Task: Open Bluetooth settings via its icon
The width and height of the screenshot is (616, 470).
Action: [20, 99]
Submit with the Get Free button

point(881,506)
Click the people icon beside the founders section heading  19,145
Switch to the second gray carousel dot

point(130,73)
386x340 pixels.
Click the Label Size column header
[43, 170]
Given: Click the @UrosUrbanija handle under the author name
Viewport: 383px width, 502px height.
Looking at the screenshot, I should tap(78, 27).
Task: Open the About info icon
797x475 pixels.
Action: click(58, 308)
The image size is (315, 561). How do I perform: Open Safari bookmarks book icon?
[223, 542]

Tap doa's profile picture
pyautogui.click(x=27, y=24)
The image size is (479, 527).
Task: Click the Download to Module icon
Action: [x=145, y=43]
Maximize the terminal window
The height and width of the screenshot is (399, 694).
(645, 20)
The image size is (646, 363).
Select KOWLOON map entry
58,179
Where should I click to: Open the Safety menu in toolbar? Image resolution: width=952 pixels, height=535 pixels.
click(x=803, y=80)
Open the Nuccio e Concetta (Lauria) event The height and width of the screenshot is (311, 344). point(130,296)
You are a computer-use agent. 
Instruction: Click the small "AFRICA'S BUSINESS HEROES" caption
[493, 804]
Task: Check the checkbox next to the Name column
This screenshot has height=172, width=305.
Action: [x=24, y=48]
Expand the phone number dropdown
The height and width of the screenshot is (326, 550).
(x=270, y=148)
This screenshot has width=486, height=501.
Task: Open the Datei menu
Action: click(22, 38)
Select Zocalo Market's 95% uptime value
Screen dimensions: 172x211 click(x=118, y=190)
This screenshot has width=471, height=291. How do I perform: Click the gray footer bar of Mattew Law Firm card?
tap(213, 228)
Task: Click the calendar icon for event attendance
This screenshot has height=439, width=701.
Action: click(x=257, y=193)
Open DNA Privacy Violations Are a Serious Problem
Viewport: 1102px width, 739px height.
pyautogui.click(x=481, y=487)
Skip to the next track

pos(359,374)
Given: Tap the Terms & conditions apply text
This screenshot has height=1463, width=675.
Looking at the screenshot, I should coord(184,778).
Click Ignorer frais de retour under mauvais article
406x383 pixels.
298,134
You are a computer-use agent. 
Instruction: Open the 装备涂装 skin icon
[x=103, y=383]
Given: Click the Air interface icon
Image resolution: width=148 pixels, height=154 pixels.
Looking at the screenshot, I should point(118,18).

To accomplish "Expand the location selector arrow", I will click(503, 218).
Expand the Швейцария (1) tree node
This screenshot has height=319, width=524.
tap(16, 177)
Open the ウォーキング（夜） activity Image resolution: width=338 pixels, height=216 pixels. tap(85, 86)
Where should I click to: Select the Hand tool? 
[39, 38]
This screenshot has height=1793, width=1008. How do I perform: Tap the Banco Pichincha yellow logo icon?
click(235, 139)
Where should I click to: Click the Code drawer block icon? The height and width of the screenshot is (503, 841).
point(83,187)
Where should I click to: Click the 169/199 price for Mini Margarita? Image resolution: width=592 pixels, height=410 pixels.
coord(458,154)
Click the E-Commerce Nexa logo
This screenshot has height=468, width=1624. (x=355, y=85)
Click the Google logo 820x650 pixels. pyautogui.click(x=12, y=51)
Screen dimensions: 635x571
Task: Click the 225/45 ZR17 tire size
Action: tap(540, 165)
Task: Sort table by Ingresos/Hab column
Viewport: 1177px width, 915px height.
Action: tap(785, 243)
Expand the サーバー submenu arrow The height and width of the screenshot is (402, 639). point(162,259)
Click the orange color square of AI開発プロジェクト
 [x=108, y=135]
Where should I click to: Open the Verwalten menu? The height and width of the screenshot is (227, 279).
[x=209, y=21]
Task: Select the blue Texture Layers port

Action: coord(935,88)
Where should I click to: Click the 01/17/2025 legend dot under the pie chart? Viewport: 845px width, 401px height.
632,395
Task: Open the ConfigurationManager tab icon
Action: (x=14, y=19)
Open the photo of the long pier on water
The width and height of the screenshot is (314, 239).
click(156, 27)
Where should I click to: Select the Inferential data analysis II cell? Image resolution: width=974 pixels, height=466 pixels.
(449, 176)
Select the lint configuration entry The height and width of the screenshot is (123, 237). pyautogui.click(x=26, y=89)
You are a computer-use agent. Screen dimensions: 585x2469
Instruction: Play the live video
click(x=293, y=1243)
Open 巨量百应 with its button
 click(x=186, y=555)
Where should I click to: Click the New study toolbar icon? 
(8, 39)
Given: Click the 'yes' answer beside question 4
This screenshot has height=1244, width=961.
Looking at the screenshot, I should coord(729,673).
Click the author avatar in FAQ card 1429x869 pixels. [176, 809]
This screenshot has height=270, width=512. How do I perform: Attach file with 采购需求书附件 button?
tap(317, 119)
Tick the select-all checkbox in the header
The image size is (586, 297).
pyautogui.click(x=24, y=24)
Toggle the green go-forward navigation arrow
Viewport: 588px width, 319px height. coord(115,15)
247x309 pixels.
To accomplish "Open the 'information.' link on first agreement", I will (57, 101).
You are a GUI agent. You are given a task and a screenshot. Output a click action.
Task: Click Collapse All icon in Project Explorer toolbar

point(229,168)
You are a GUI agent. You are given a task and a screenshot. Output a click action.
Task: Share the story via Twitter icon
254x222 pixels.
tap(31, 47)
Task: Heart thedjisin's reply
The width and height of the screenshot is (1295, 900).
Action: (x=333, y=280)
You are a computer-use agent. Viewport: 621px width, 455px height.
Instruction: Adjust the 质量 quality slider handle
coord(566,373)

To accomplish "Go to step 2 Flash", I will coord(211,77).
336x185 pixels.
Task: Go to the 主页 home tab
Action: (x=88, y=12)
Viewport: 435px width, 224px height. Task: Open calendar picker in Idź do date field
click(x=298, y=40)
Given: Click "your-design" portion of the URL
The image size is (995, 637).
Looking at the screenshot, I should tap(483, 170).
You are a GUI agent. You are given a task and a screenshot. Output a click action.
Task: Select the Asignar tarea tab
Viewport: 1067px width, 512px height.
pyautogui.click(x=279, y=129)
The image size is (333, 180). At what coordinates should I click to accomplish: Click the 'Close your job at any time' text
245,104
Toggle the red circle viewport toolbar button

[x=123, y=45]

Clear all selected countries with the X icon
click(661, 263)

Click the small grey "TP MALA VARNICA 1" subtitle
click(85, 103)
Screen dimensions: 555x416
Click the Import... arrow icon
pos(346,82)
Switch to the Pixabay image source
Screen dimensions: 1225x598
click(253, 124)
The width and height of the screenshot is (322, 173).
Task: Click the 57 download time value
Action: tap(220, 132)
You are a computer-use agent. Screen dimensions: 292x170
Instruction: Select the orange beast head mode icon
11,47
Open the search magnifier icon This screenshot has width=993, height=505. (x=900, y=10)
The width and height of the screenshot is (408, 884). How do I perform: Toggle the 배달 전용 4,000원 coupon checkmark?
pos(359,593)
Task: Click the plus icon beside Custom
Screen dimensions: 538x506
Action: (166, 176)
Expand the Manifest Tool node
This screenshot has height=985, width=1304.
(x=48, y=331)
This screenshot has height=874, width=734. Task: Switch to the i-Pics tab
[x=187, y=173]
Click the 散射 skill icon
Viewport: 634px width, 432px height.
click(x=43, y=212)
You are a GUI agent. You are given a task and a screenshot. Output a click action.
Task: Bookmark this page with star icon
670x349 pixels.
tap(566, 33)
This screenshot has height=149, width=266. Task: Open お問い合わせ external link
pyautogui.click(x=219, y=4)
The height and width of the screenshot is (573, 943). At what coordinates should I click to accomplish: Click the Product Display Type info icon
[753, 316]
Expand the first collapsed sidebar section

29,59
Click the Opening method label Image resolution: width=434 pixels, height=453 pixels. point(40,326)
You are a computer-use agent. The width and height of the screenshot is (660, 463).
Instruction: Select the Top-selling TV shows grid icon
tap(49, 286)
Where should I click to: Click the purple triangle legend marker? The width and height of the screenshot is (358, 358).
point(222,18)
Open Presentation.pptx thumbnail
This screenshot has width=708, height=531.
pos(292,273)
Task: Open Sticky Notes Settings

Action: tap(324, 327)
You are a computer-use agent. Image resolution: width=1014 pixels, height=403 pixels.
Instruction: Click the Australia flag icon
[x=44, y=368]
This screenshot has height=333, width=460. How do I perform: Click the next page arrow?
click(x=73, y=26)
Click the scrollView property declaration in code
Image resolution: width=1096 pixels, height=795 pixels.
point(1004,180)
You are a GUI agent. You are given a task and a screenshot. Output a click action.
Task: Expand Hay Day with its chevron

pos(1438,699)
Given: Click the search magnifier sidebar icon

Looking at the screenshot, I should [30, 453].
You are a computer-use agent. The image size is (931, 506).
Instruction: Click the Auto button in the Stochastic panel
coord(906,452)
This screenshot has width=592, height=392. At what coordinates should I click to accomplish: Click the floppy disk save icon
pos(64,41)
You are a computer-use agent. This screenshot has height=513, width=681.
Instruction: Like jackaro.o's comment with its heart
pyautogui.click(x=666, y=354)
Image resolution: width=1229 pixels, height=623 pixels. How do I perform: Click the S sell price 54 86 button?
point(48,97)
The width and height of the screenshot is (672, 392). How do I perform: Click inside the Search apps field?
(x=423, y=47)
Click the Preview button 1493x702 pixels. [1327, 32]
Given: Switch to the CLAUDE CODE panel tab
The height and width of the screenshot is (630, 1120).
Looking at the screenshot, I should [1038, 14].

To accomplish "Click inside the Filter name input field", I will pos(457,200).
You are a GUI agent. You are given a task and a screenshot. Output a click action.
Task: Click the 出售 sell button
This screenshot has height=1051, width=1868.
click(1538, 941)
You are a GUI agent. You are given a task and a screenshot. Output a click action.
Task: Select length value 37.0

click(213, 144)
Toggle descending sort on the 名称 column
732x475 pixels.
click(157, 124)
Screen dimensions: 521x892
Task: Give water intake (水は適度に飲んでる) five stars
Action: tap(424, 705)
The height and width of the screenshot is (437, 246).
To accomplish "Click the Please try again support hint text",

TASK STATEMENT
Report back each line of the entries that holds the string "event".

REPLY TO THE TASK
Open the Nuccio e Concetta (Lauria) event The height and width of the screenshot is (311, 344). point(130,296)
Task: Click the calendar icon for event attendance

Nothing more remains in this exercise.